Pacquiao is an eight-division world champion, something he takes great pride in. It is a record that trainer Freddie Roach thinks will not be broken in his lifetime.
“Winning world titles in eight divisions is not that easy,” Pacquiao said. “I am so blessed to be a part of boxing history by winning them.
“That is not me boasting. I am just happy to be a part of the history.”
Pacquiao looked impressive in April when he dominated Timothy Bradley in their third fight -- one he said would be his last.
Now if he gets past World Boxing Organization welterweight champ Vargas, as many think he will, Pacquiao could be looking at a fight against unbeaten Terence Crawford in 2017.
The way Pacquiao’s been able to juggle 14-hour days in the Philippines backs up the notion he could continue to fight for some time at a high level.
In a typical day of wearing two hats, he says he wakes up for a 7 a.m. run. He has to be at the Senate at 10 a.m. for meetings and then the afternoon sessions run until 5 p.m.
He goes to the gym in the evening where he works out until 9 p.m. before heading home.

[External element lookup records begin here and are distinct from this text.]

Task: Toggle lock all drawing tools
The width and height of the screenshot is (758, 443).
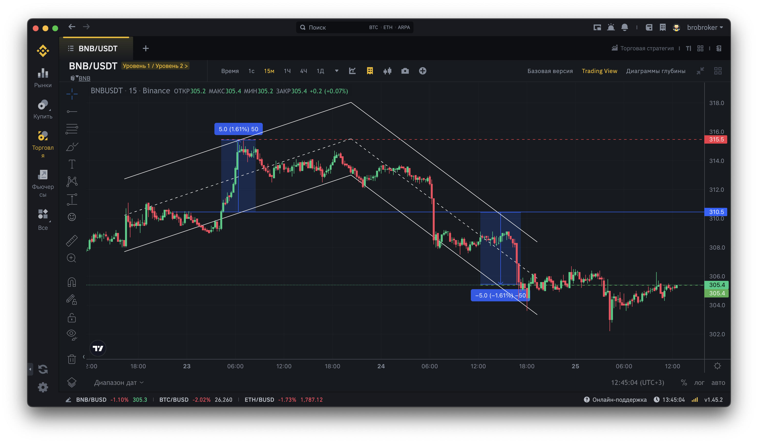Action: tap(72, 318)
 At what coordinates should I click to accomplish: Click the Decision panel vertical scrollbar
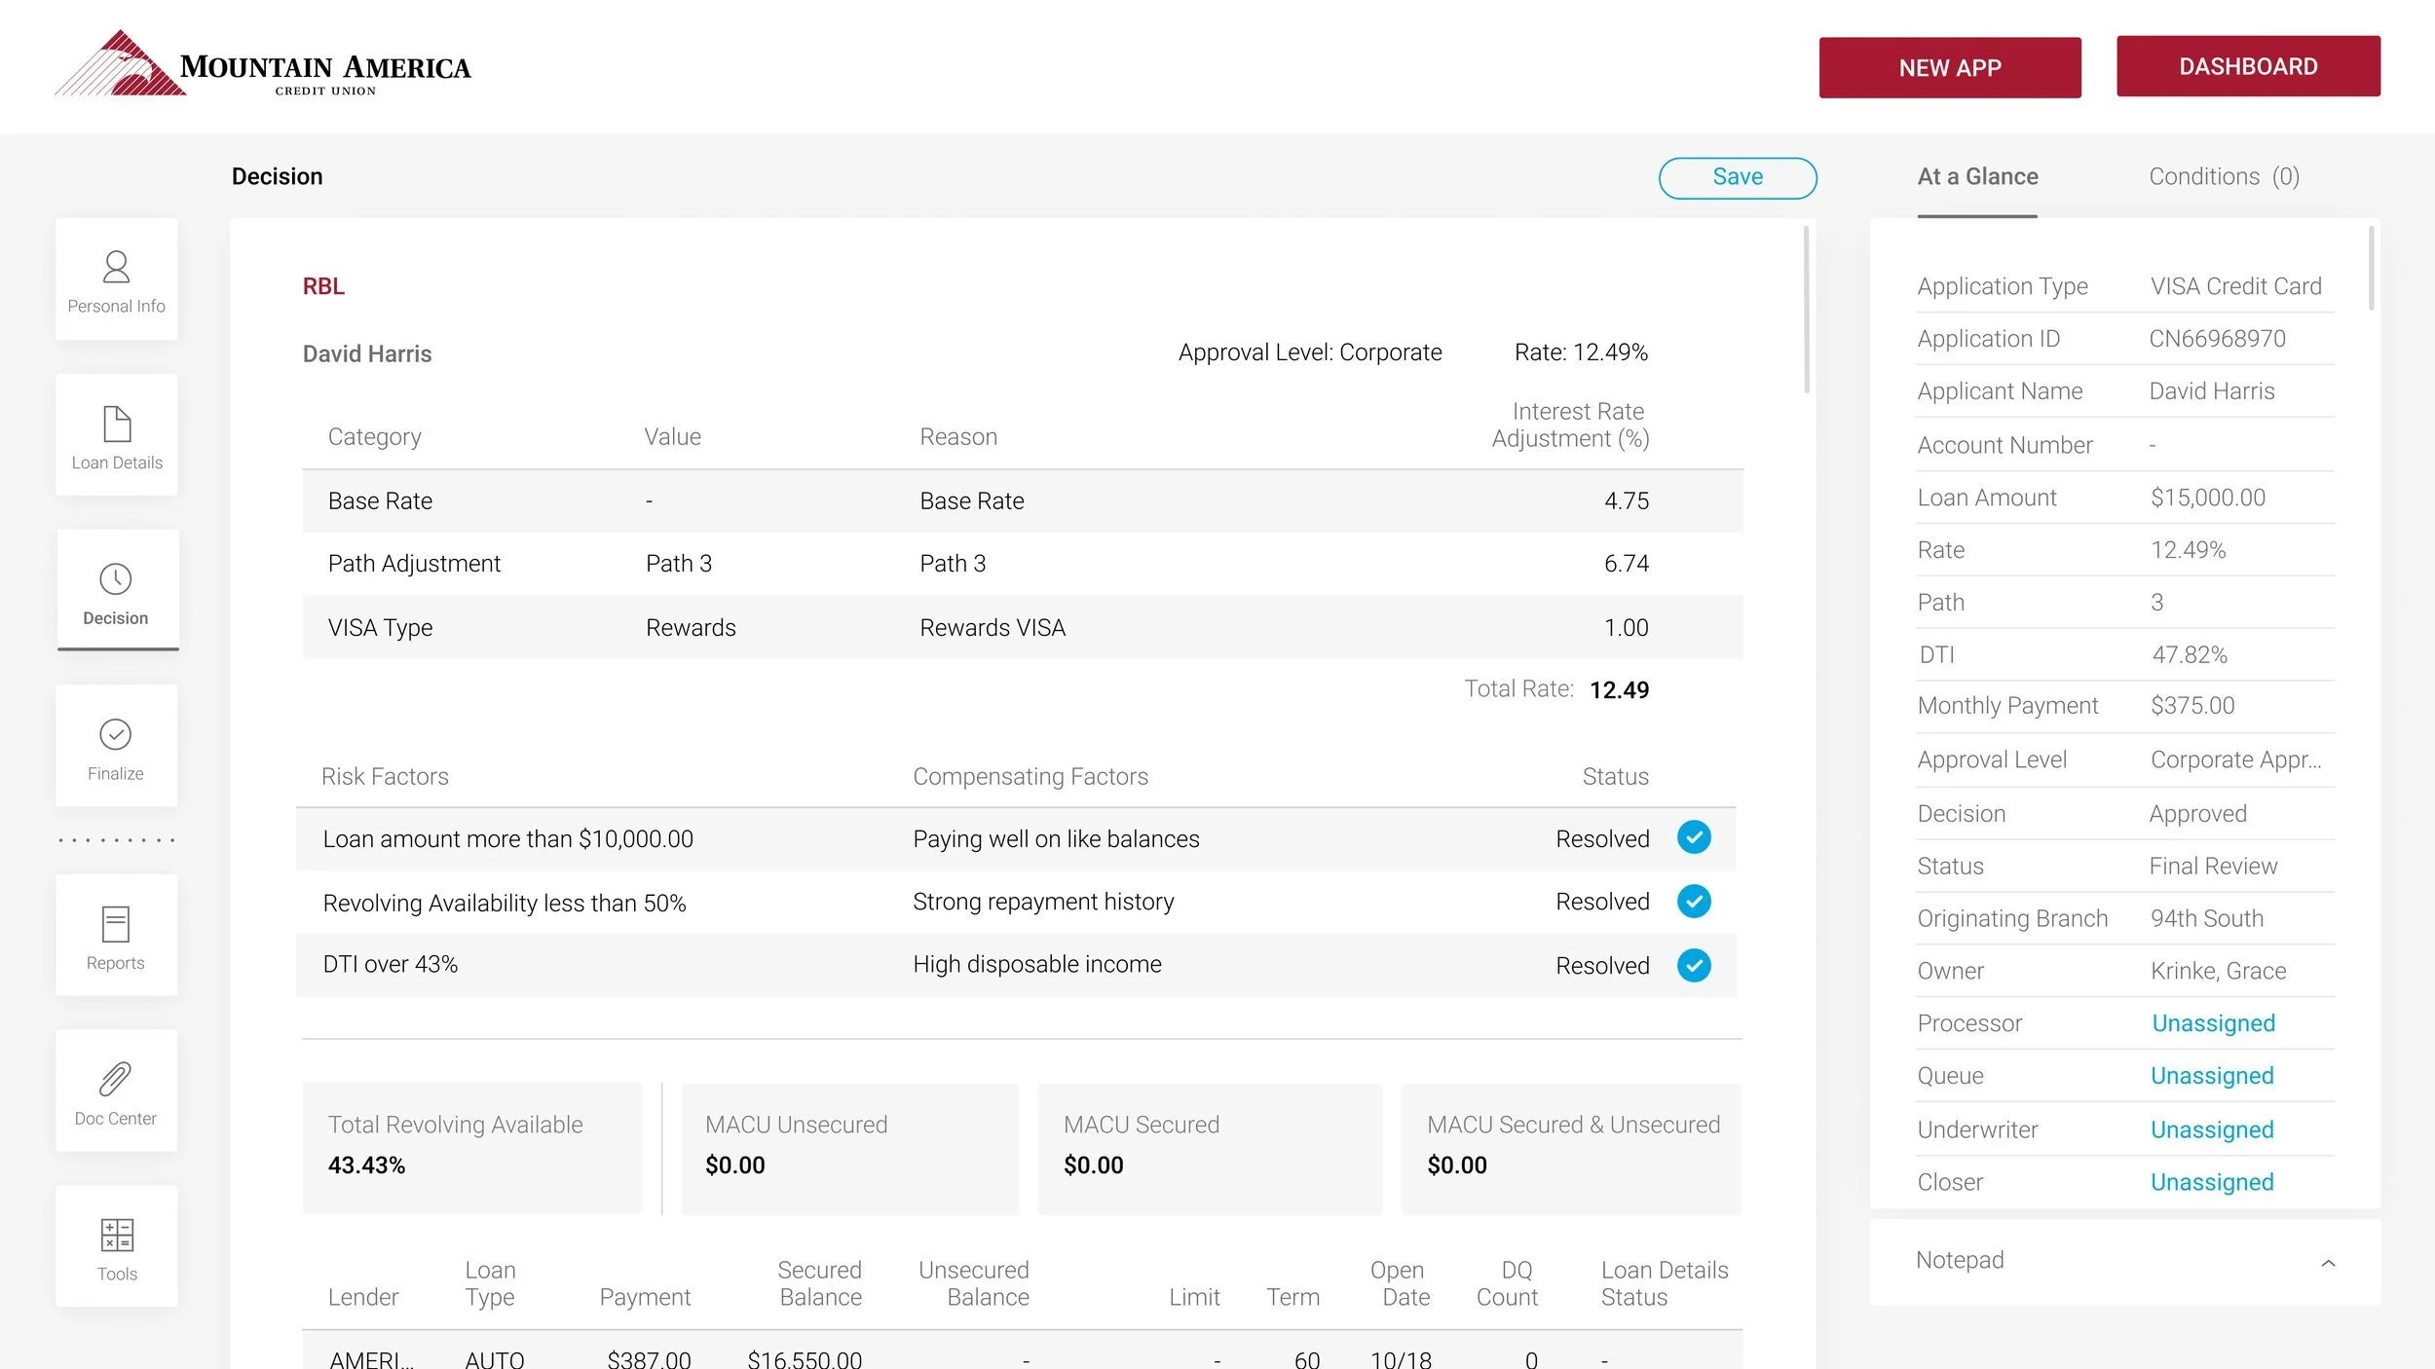click(1806, 310)
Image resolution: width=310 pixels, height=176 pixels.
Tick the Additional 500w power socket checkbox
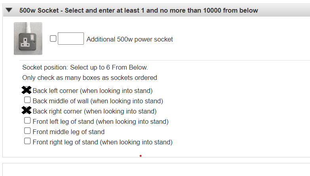(53, 38)
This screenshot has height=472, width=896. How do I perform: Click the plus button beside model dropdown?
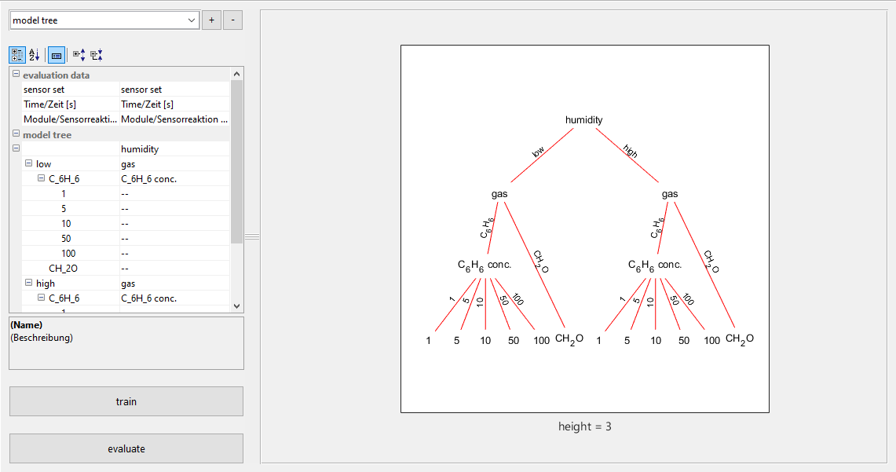[x=211, y=20]
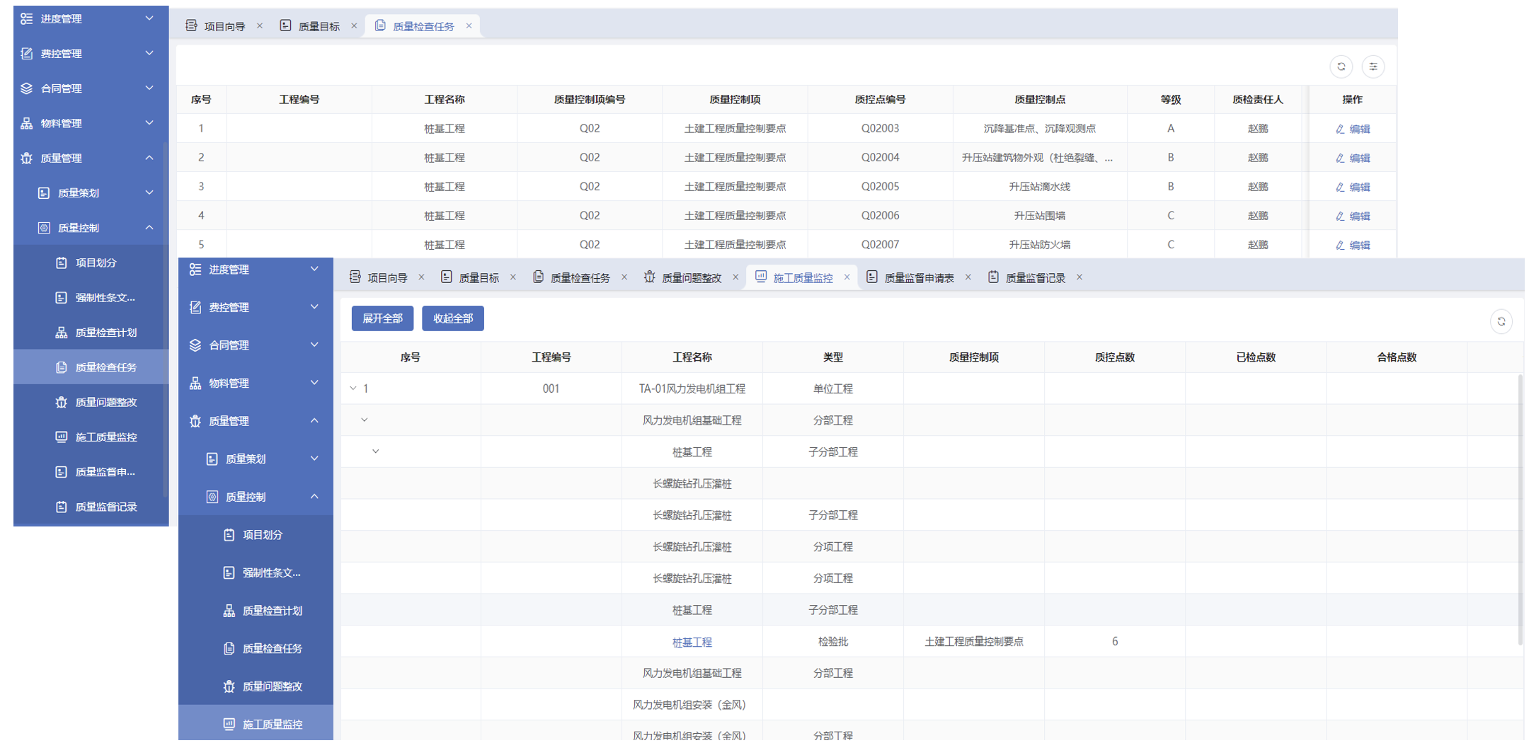This screenshot has width=1529, height=743.
Task: Click refresh icon in 施工质量监控 panel
Action: click(1501, 321)
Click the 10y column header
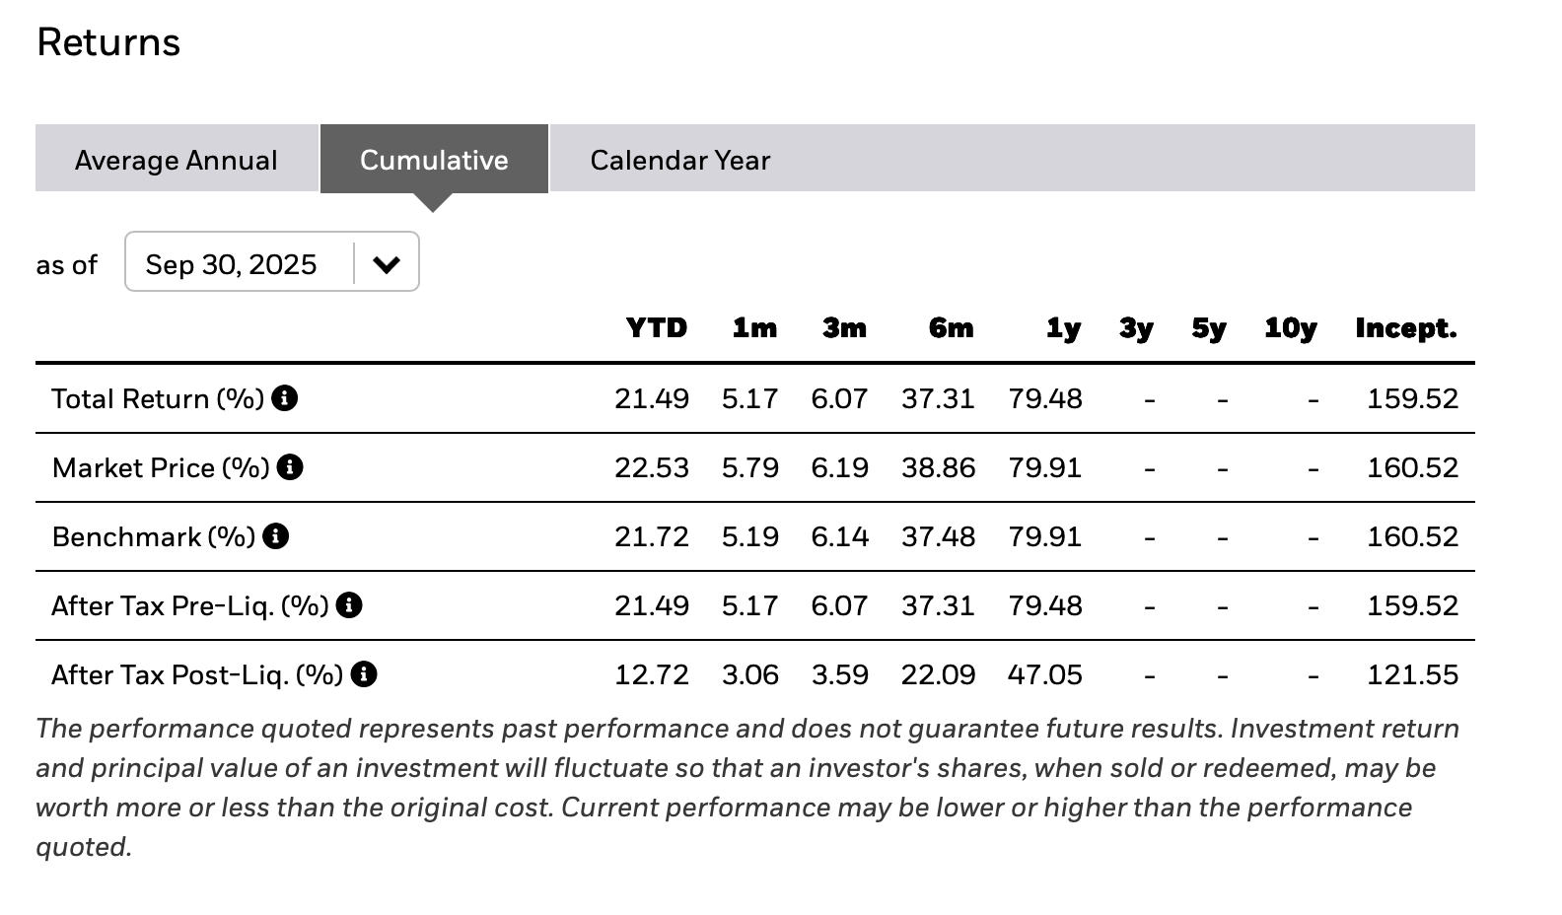1562x915 pixels. [1290, 328]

“It’s not easy being a senator working in the office and being a boxer while you’re training. It’s hard, but it’s a good thing when you are happy and enjoying it,” said Pacquiao.
No fighter can go on forever but Pacquiao is still one of the most recognizable names in boxing and is training with renewed energy says Roach.
“What I’m thinking when I prepared for this fight was I have to make sure I’m in condition and work hard even though I’m working in the office,” Pacquiao said.
The 27-year-old Vargas is 10 years younger than Pacquiao and will have a five inch height and four-inch reach advantage when they step into the ring at the Thomas & Mack Center arena.
“I had a great training camp. This has been my best to date,” said Vargas. “I’m very happy with my team, they’re bringing out the best in me.
“We’re looking stronger, faster, we’ve over-exceeded every aspect in training when it comes to speed, power, intelligence in the ring, ring savvy.”
Vargas is hoping to catch Pacquiao with his guard down, much like Juan Manuel Marquez did in his 2012 knockout of Pacman to win their fourth fight.
“We have a strong hook, we have a strong right, either way. If he wants to sneak over to the right we’ll catch him there, if he wants to sneak over to the left we’ll get him there,” Vargas said.
Meanwhile, two-time Olympic gold medallist Zou Shiming is grateful to share the billing with Pacquiao as he goes for his first-ever professional boxing crown against a familiar foe in Kwanpichit Onesongchaigym of Thailand.
Zou and Kwanpichit are key components in an international undercard to Saturday’s main event between Filipino boxing star Pacquiao and World Boxing Organization welterweight champion Vargas.
Zou (8-1, 2 KOs) has been called the “poster boy of boxing” in China but he is just getting his career started in the United States.
Saturday’s bout at the Thomas & Mack Center will be just his second outside of China and his first in the boxing haven of Las Vegas.
In another bout on the card, Nonito Donaire of the Philippines will put his WBO junior featherweight crown on the line against Jessie Magdaleno of the United States.